20 de septiembre de 2012

Al revés


Hace algunos días descendí al sótano donde guardo mis dibujos. En un archivador con anillas amarillean con el paso del tiempo. En la edad que solía dibujar la muerte era una de mis grandes preocupaciones -si no la gran preocupación- y me consolaba pensando que mi obra de algún modo me concedería la vida eterna al lado de Dante y tantos otros. Preocupado, como digo, pregunté a mi profesor de plástica cuánto tardaría el grafito o el papel de aquellos dibujos míos en desintegrarse sin necesidad de ser restaurado. El pobre hombre hizo sus números y supongo que silabearía que trescientos años o una cifra así, cosa que debió aterrorizarme por completo. No es que despreciase una vida tan larga pero aquello, comparado con la inmortalidad artística, se me antojaba como una menudencia.

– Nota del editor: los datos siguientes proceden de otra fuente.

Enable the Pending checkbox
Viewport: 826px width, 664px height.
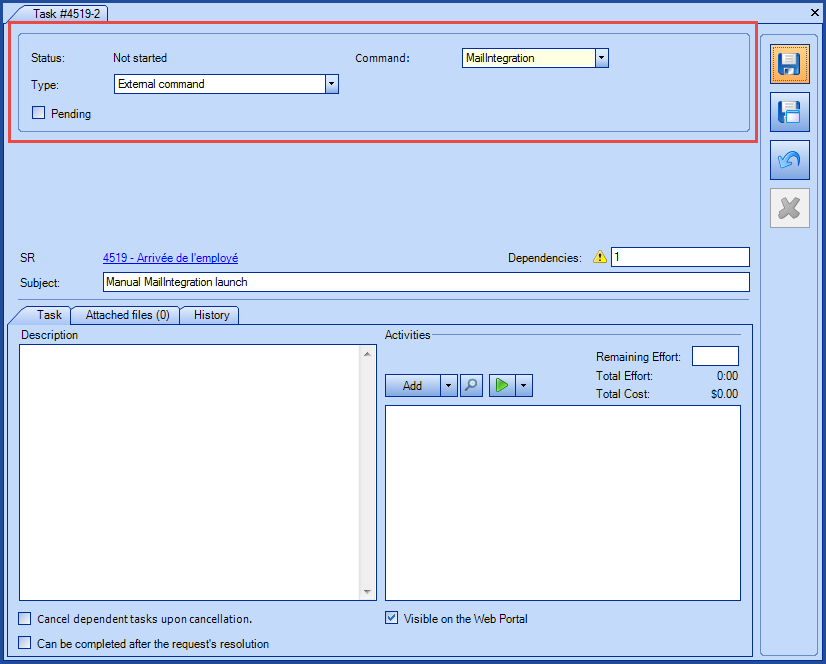point(37,113)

Mi obsesión por la posteridad me visitaba con frecuencia, acompañada de temores análogos y esperanzas frustradas. Comencé por preservar mis dibujos de la luz del sol, después los encerré en una caja fuerte que valía más dinero que lo que me podrían dar por mis obras, pensé en envasar mis dibujos al vacío para salvaguardarlos de la oxidación… mi esfuerzo, al dibujar, no era poco y lo maravilloso que me parecía el acto era bastante; de modo que aguardaba la recompensa, construía la pirámide, creía en la salvación eterna…

Mientras todo esto acudía a mi mente y pasaba de unos dibujos a otros noté que uno de ellos estaba al revés. No había sido una equivocación archivarlo así, al punto recordé que tal había sido mi última voluntad antes de sellar por última vez mi particular caja del tiempo. La obra en cuestión se trataba de una abstracción pseudocubista de unas escaleras donde en las zonas inferiores dispuse formas más sólidas y de aspecto tridimensional y en las zonas superiores asuntos más enrevesados y garabateados. El dibujo representaba algo así como una escalera firmemente asentada en el suelo que a medida que ascendiera fuera desintegrándose.
Por alguna razón, al archivarlo, lo di la vuelta, de modo que las formas más libres quedaron abajo y las más contundentes arriba.

En esta última visita mía al sarcófago reconocí que, si alguien contemplaba la obra algún día, mejor sería que la encontraran en pie y no haciendo el pino. Pero ésta no era una razón fundamental por la que me decidiera darla la vuelta dejándola en su posición original, antes de cerrar el archivador para dedicarme a otros asuntos sin relación con éste. La razón fundamental de no dejarla al revés radicaba en que lo sólido tenía que estar manteniendo lo vaporoso. No se extrañen, es una cosa natural: en un paisaje el cielo no es de roca ni el suelo es de gas. No pretendía con ello que esta regla hubiera de cumplirse siempre pues no es una idea del todo mala que lo vaporoso, en cierta manera, sostenga lo sólido. Puede haber paisajes muy bellos y si cabe menos comunes absolutamente líquidos o gaseosos. Más abstractos, extraterrestres y quizá por ello más propensos a suscitar deseos exploradores lejos de los magníficos paisajes clásicos.

Sin embargo, para esta obra en concreto, me decanté finalmente por la visión paisajística tradicional. Dar la vuelta al dibujo una vez terminado puede resultar interesante pero también puede parecer un prescindible efecto de postproducción. Cuando uno utiliza espejos y recurre a planteamientos estéticos vanguardistas corre el riesgo de perderse en las arenas movedizas de la poesía pura. Así que ahora lo de abajo está abajo y lo de arriba, arriba. Puede que si visito el sarcófago de nuevo me parezca pertinente volver a darle la vuelta.

Apagué la luz no demasiado convencido de si algún día tendré ocasión de discutir esto con Dante.